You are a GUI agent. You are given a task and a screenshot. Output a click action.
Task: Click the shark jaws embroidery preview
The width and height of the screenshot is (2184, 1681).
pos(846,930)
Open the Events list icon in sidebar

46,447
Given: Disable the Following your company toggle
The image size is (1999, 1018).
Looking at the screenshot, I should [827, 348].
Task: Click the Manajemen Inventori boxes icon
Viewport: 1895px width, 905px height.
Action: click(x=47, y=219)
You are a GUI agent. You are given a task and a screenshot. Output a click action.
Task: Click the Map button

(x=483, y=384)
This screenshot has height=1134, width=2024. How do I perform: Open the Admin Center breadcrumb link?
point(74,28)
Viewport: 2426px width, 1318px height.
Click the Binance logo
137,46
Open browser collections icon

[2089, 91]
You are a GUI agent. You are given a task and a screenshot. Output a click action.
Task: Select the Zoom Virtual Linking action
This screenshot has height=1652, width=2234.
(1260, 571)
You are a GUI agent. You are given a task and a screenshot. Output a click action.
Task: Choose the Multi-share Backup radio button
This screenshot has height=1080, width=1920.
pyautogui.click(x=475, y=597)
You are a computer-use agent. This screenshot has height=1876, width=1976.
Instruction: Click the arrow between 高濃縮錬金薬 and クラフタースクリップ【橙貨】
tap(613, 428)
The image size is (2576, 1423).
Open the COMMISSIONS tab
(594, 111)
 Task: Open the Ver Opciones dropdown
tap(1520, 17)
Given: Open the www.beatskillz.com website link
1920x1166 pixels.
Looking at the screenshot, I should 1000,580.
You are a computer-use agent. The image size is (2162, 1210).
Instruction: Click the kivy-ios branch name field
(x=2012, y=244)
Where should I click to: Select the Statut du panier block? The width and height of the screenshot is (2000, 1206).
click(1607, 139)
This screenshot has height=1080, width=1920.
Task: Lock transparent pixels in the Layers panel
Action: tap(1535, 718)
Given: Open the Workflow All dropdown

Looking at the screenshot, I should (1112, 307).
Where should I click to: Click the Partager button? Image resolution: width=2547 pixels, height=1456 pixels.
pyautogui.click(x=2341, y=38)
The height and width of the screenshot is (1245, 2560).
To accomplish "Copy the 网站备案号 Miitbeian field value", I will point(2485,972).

········

■ **Task item**
Locate the lines above that contain "computer" and copy them.

■ **Task output**
You are a computer-use agent. This screenshot has height=1876, width=1976.
You are a computer-use agent. The image size is (2162, 1210).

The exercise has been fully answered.